Seeing the development of Archstone's Hacienda community as well as a second complex in Dublin caught her attention. 

"I researched Archstone, was impressed with their commitment to their residents and their service needs, and decided that I wanted to work with them." 

She was particularly impressed with Archstone's Seal of Service, five guarantees that the company makes to its residents. They include a one-day service guarantee which guarantees that an Archstone associate will respond to service requests within 24 hours and a relocation guarantee which offers assistance for tenants who desire to move to one of Archstone's hundreds of other communities in the U.S. 

"Archstone is very committed to customer service and that reflects the way that I like to do business," she says.

It has turned out to be a perfect fit. As community manager of Archstone Hacienda, Hammond oversees the operation of the entire 540-unit complex. Her job ranges from the bottom line responsibilities of running a business to making sure that tenants have not just an apartment but a home. 

She is equally impressed with the company's philosophy of doing business.

"This community is run a little differently than everything I've done in the past," she says. "The company is very inventive and they constantly come up with new and easier ways of doing things." 

One example, she says, is "safe rent approval," a program that lets her evaluate the financial records of potential residents instantly, so they know right away what will happen with their application. That makes her job easier and helps the applicants, who don't need to wait for days to find out whether or not their application has been approved.

Hammond also enjoys the challenge of the additional responsibilities that she carries in Archstone's management structure. 

"We do a lot of research on the competitive forces in the market to insure that our rental rates are in line with the market," she notes. "We also solicit feedback from our residents, which helps us provide them with the best service possible and provide them with a safe and secure home." 

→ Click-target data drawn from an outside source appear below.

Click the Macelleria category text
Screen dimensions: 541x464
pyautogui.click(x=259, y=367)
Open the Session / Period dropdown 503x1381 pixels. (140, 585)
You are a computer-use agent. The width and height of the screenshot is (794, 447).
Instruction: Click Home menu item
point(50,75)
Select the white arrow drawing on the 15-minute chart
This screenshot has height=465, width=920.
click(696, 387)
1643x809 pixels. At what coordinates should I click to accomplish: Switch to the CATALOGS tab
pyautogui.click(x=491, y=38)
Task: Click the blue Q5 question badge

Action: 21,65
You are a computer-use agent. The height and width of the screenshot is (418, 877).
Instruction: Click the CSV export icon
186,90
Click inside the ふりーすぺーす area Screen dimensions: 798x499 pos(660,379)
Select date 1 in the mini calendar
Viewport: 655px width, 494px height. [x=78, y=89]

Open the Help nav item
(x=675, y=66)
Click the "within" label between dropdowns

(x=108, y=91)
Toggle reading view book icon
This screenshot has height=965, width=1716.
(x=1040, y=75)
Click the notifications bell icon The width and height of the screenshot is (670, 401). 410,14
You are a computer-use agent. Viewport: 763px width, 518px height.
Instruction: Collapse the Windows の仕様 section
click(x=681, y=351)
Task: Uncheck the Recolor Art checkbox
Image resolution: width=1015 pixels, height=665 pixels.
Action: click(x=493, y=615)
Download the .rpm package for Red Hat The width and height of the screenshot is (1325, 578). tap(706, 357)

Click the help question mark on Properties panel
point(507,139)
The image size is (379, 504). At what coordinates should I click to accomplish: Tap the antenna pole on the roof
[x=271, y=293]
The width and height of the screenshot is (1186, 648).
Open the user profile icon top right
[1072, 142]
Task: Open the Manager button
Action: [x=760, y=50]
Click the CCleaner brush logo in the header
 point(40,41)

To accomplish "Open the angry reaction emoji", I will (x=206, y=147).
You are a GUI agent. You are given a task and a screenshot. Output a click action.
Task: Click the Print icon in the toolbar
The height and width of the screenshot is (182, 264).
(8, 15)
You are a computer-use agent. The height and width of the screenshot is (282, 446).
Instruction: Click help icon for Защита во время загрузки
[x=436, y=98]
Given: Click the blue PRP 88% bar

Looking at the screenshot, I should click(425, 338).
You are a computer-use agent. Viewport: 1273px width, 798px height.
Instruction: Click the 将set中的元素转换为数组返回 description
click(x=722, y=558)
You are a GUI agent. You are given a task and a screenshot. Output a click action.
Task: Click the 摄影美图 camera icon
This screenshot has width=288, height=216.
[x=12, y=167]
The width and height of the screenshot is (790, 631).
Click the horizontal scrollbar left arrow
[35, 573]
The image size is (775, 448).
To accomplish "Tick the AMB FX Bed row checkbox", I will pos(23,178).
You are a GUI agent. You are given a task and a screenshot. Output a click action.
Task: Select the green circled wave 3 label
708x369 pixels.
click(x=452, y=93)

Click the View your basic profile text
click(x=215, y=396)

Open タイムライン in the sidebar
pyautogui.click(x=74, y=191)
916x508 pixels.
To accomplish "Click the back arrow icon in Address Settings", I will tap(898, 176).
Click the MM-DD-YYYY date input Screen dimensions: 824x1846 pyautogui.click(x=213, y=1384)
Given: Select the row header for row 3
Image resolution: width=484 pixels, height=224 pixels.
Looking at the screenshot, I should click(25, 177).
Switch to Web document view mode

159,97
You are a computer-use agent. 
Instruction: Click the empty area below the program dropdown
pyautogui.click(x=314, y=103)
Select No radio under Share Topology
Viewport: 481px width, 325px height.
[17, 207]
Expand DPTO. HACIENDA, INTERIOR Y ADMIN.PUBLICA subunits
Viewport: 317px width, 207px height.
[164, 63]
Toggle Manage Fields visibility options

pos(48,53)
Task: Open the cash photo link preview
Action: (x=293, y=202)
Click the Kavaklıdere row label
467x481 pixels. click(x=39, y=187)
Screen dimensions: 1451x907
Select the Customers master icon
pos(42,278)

Her biggest business challenge so far came as construction was completed on Archstone Hacienda and it came time to lease the units.

"We spent a lot of time researching companies in the area," she says. 

That focus on outreach marketing has been an important ingredient in Hammond's success at Archstone Hacienda and is continued today. 

"We visit companies that are nearby like AT&T and PeopleSoft and try to keep on top of market conditions -- what companies are moving to the area," she says. "We have to be aware of what's going on so we can market ourselves to those people. Every time a company moves in, there's an opportunity for us to help with their housing needs. We read the East Bay Business Times and all the area newspapers." 

Over the years, Hammond's view of her job has changed -- just as it has in the real estate industry. 

"Property management is viewed now as a career -- there are even degree programs offered in the field," she says. "It really is a career path for people." 

She is thrilled both with her current position and the opportunity to work for Archstone, now the nation's second largest REIT after merging with Charles E. Smith Residential Realty. One of her interests-- aiding the career development of team members -- also coincides with one of Archstone's values. 

"They emphasize employee development and education," she says. "I just became a member of the Institute of Real Estate Management and I'm going to be taking several courses through that organization this year." 

It's another milestone for Hammond but she won't be the only one taking classes this year. Her daughter started college last fall and her husband, an assistant golf professional at The Bridges Golf Club in San Ramon, is studying to become a head professional. If they have just half of Hammond's ambition and will to meet challenges, they should do fine.